La formula trovata può estendersi ad altri fatti economici? La questione dovrebbe esser studiata; per il momento dob biamo esser prudenti. La formula è ben dimostrata unicamente per i redditi totali. Quando si tratta d'un reddito parziale, un gran numero di fatti sembra mostrare che la formula possa ancora applicarsi a condizione di prendere per a valori diversi da zero.

Benini ha provato ad applicare questa formula ad altri fatti economici; ma le sue ricerche sono viziate da un difetto grave, che del resto gli abbiamo già segnalato. Suppone a priori che a sia uguale a zero. Ciò non è consentito; l'osservazione, le cifre debbono fissare il valore di a. Benini ha promesso di rifare i calcoli tenendo conto di tale dato di fatto. Bisognerà studiarli con cura, ma sinché non li avremo, è arrischiato voler tirar delle conclusioni generali.

La nostra formula esprime altresì la ripartizione delle azioni del Credito fondiario, qual è stata rivelata dal Neymarck. Può darsi che si tratti d'una pura coincidenza. Des Essars ha promesso di comunicare alla Società di statistica di Parigi la ripartizione dei depositi della Banca di Francia. Questi dati saranno utilissimi e ci permetteranno di stabilire se il fatto osservato quanto alla ripartizione delle azioni del Credito fondiario sia unico oppure no. Sorel osserva esattamente che la ripartizione dipende dalle condizioni economiche. Teniamo a precisare che unicamente per il reddito totale abbiamo supposto, del resto sotto forma di semplice ipotesi, che le qualità degli uomini potrebbero determinare la curva della ripartizione: ciò potrebbe spiegare perché essa varii sì lentamente nel tempo e nello spazio, persino quando le condizioni economiche variano considerevolmente. Tale fatto è sicuro per certi paesi e per certe epoche. Si tratta solo di spiegarlo.

Non sono d'accordo con Sorel circa le società antiche. Non ritengo impossibile che la ripartizione della ricchezza vi fosse simile a quella osservata nelle nostre società. Potrei addurre varie ragioni, ma sarebbe lungo dimostrarle. D'altronde, siccome nessuna di queste ragioni è determinante, posso anche ammettere che la mia opinione sia erronea.

Che senso dobbiamo dare al termine: diminuzione dell'ineguaglianza dei redditi?
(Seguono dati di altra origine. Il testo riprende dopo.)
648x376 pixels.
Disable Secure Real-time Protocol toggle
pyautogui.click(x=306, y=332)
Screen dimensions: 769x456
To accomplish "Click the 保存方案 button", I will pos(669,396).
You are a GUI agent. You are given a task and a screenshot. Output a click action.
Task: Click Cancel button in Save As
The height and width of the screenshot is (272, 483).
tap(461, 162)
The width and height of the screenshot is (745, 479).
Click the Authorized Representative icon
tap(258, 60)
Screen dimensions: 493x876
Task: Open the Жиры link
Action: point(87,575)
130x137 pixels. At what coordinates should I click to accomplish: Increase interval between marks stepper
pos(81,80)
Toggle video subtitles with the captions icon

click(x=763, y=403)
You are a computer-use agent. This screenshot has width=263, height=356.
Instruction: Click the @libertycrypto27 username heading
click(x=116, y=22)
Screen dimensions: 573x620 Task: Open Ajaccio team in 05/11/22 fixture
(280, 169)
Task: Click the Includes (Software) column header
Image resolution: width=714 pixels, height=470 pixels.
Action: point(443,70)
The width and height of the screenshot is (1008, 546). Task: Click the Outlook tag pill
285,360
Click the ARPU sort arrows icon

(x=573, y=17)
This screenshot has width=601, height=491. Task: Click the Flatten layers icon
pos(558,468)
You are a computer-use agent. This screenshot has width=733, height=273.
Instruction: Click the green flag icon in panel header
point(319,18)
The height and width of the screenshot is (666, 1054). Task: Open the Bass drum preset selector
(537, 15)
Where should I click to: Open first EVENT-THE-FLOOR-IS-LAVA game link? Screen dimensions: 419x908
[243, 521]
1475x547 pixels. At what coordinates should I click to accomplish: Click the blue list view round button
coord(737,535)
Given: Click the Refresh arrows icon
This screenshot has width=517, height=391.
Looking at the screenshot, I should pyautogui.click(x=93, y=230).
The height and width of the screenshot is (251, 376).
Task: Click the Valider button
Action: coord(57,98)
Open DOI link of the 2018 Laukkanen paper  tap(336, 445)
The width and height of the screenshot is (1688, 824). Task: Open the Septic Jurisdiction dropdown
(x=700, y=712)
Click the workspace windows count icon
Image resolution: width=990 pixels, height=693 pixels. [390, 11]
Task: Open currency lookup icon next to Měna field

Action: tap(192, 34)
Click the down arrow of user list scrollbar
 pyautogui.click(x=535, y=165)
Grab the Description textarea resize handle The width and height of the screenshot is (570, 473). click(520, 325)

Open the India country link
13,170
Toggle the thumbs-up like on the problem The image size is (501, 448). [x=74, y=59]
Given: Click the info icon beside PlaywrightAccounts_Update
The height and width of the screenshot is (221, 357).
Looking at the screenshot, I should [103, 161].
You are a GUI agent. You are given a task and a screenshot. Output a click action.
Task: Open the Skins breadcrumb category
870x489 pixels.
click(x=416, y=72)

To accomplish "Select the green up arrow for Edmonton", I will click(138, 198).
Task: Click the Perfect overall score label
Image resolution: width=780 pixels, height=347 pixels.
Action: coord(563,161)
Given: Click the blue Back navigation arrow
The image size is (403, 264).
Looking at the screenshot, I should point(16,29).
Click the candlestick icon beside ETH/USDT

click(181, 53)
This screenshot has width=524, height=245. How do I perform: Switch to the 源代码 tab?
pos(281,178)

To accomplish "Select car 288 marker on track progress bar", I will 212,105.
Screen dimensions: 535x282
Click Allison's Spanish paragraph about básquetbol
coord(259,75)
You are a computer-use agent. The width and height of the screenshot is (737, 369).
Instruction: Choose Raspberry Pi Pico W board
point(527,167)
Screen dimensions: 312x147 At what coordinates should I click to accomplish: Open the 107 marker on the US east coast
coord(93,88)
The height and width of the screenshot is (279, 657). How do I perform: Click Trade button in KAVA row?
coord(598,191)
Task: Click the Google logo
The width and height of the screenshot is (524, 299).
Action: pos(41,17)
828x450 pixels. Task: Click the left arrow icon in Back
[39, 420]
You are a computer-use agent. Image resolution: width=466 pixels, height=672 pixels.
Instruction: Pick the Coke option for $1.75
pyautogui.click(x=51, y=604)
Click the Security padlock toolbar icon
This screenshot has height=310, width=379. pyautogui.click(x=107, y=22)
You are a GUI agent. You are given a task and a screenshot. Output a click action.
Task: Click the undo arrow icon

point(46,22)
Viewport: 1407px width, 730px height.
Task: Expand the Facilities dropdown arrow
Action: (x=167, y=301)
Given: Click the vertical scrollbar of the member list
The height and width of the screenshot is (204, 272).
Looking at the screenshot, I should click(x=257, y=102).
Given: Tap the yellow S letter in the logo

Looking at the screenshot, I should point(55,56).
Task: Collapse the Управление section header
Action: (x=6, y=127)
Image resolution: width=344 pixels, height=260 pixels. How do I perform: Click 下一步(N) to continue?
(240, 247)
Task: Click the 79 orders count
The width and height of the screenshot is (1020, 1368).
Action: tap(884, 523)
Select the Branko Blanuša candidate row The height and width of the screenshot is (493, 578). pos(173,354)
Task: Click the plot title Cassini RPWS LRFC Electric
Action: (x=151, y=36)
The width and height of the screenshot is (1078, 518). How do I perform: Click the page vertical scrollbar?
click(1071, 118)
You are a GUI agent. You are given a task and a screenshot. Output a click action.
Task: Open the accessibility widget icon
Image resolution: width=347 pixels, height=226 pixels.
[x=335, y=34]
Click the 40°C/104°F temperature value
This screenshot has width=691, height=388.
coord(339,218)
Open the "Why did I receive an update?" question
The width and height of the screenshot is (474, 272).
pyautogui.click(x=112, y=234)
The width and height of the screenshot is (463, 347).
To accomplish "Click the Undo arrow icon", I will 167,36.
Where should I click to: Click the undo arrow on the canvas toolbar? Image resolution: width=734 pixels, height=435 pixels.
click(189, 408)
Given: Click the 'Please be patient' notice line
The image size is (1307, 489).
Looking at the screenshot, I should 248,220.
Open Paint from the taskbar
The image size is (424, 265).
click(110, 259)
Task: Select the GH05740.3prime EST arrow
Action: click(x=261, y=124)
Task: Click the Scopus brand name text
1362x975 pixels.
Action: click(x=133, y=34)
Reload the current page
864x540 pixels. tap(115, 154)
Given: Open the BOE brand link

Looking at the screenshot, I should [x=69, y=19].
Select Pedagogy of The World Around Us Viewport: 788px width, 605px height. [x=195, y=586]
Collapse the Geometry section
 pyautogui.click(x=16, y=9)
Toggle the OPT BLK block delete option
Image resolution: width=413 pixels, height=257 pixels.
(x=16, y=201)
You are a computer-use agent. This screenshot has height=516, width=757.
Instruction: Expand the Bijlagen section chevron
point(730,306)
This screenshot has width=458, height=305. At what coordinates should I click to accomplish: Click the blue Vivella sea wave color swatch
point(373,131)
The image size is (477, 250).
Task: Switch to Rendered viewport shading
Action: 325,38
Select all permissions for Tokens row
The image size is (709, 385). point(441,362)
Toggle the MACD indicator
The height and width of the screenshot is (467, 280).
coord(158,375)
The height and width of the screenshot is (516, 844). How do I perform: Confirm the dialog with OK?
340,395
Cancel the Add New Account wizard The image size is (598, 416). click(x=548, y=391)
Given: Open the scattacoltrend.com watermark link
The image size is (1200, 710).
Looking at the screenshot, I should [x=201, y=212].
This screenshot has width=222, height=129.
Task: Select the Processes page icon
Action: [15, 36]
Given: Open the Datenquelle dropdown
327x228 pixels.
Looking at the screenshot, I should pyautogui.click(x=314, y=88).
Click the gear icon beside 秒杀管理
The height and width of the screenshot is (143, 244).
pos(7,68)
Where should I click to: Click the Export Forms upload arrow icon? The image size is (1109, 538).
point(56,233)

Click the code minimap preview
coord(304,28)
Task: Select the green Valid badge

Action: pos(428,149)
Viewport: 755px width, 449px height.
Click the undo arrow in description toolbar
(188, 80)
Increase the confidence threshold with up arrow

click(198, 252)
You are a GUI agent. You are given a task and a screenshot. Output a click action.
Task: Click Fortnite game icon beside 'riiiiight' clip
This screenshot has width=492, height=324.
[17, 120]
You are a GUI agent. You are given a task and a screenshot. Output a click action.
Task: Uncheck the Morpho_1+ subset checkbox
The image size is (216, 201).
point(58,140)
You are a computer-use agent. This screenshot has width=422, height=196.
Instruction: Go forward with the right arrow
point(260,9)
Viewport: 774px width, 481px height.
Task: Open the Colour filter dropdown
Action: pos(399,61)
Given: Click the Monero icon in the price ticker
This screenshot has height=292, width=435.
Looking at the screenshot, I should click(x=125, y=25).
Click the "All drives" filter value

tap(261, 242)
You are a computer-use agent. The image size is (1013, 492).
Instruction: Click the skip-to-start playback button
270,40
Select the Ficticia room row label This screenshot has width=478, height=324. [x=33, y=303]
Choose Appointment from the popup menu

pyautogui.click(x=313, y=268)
A tale proposito Sorel fa una serie di ottime osservazioni. È meglio abbandonare un termine sì ambiguo. Se m'è capitato d'usarlo, è stato perché volevo evitarmi discussioni oziose, come quelle originate dall'uso del neologismo ofelimità.

Se avessi ancora un po' di spazio, aggiungerei altre osservazioni suggeritemi dall'articolo del Sorel. Voglio però dire che ho sempre considerato la mia teoria come una tappa intermedia sulla strada che ci condurrà a risultati importanti. Lo studio del Sorel mi sembra notevolissimo perché ci fa avanzare molto lungo questa strada, e per conseguenza ci avvicina alla verità.